Bryan Rich | Saturday, June 6, 2009 at 7:30 am

Bryan Rich

When financial markets were on the way down, risk aversion reigned and every investment that was deemed risky crashed. The U.S. dollar and 10-year Treasuries did well as global investors fled to safety.

But for the last three months this trade has been in retracement mode. And the further it has retraced, the more it has fueled optimism in the outlook for a recovery.

Stocks have been rising. Foreign currencies have climbed. Even commodities finally showed some life, and when they did … they bounced strongly. As a result, the U.S. dollar and 10-year Treasuries have been sold.

Wednesday, though, was a key day in the financial markets.

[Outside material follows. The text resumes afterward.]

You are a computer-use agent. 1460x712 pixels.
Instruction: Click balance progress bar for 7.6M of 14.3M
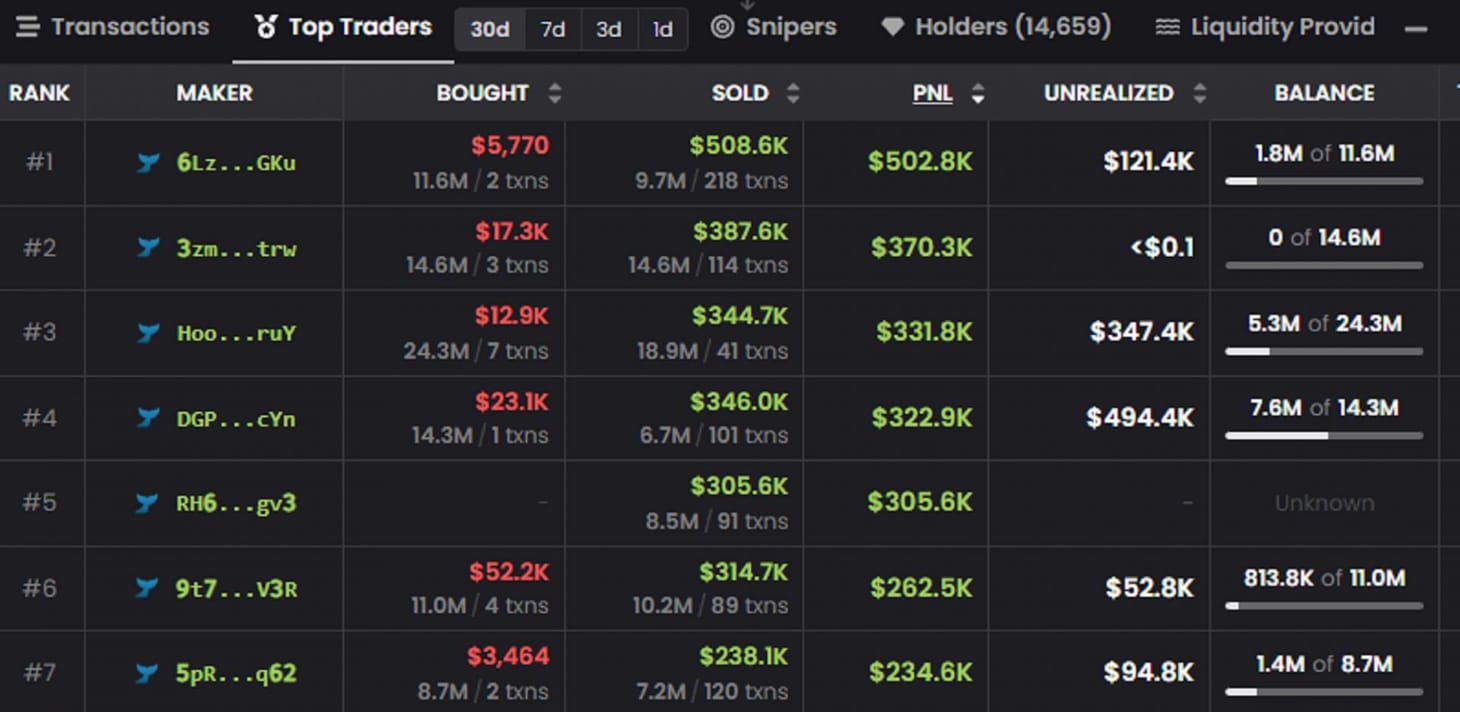1324,436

That day may have marked …

The Top in This Aggressive Retracement Period —
At Least For the British Pound …

Last year, British shoppers were flocking to the U.S., taking advantage of the pound’s strength.
Last year, British shoppers were flocking to the U.S., taking advantage of the pound’s strength.

Just last year the pound was soaring to all-time highs against the dollar. And UK residents were enjoying their buying power in the States … snapping up U.S. real estate and traveling for shopping sprees in places like New York City.

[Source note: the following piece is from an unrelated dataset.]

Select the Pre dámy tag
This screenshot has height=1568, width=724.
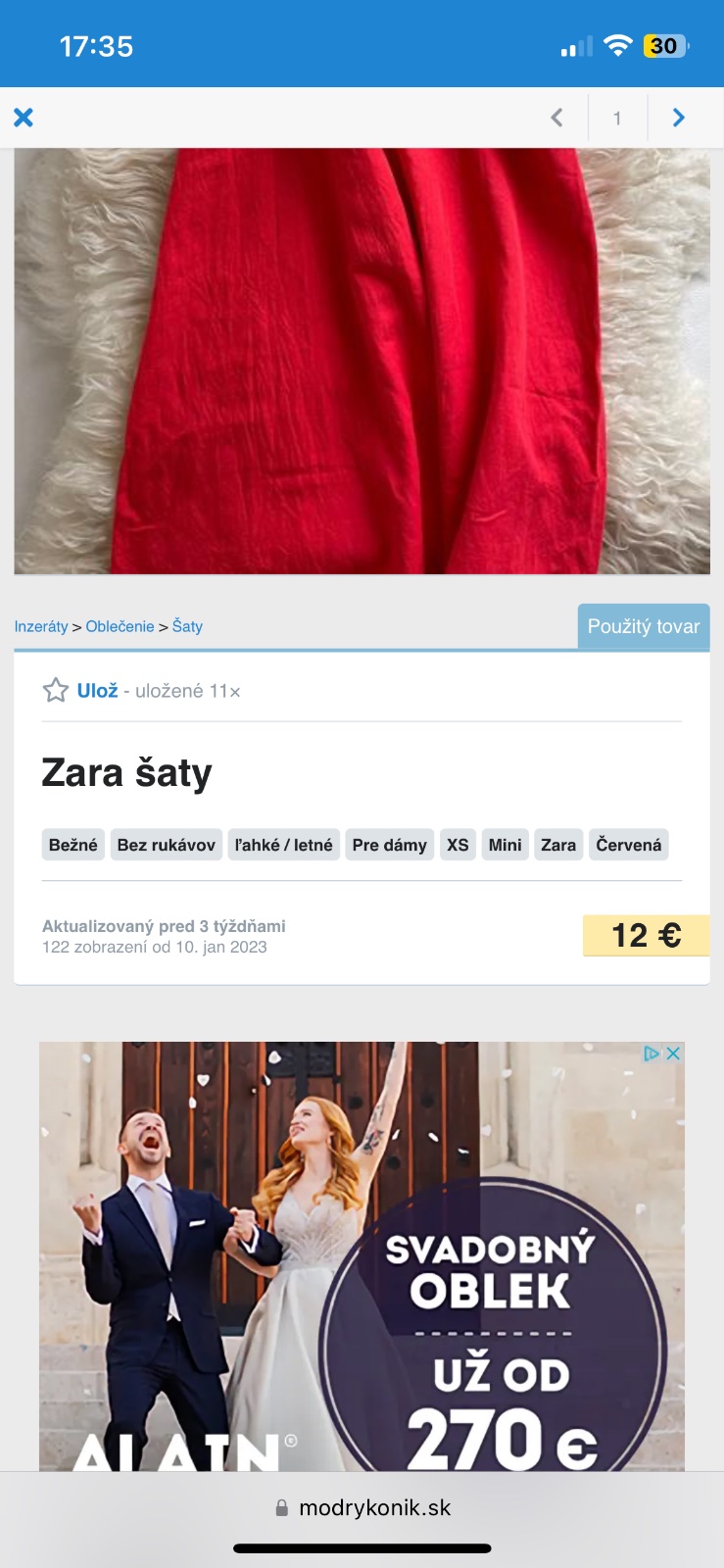tap(390, 845)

However, when the financial crisis hit the U.S., it was quickly found that the UK was just as exposed, if not more so. And when it was finally determined that many countries were not “decoupled” from the U.S., but were in fact highly interconnected, the pound and other currencies came tumbling down.

British Pound Daily

Source: Bloomberg

The chart above shows the severity of the pound’s crash. Six years of strength in the pound (versus the dollar) was given back in 14 short months!

But in the last three months the pound has aggressively regained 23 percent of this fall.

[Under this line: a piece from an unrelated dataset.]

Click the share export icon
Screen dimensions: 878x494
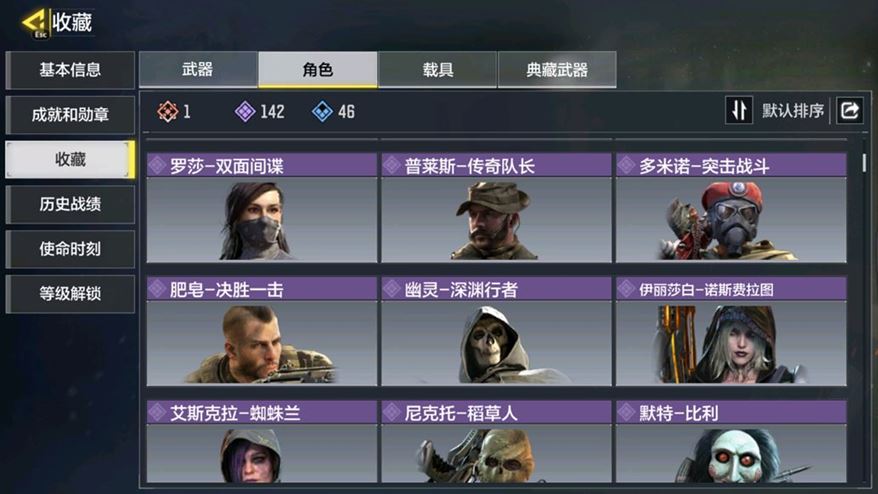click(849, 110)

As this retracement trade across risky assets turned into a recovery theme for the markets, the policy actions in the UK coincided nicely, beginning to show some effects and glimpses of economic improvement.

Nevertheless, in the face of this strength, the pound has been dealt two harsh blows …

Two weeks ago Standard and Poors downgraded the outlook of the UK’s AAA credit rating. Yet the pound proceeded to rally over 7 percent in the following weeks.

Then a political scandal struck when members of Prime Minister Gordon Brown’s cabinet were exposed for personal spending jaunts with taxpayer money. Yet the pound continued to rally.

Why?

It had very little to do with specific interest in the pound. But it had everything to do with the across-the-board retracement of the collapse in risky assets that took place from mid-2008 to March 2009.

Risk Aversion Trade —
Round #2

This week, the wholesale retracement in financial markets reached some very significant inflection points …

The U.S. stock market, which has led this retracement, steadily climbed higher and higher and fed into an optimism that has fed back into the stock market. And when the stock market rises and optimism rises, so does confidence about the economic outlook. And voila, we have green shoots.

But in all likelihood, this feel-good rally has run its course. The U.S. stock market has climbed 42 percent in 13 weeks. What’s more, it has now reached its 200-day moving average AND significant long-term technical resistance.

On Wednesday, a key reversal signal flashed. Now the pound is feeling the heat.
On Wednesday, a key reversal signal flashed. Now the pound is feeling the heat.

When confidence is being manufactured by a rising stock market in simple retracement mode during the worst economic period since the Great Depression … look out below!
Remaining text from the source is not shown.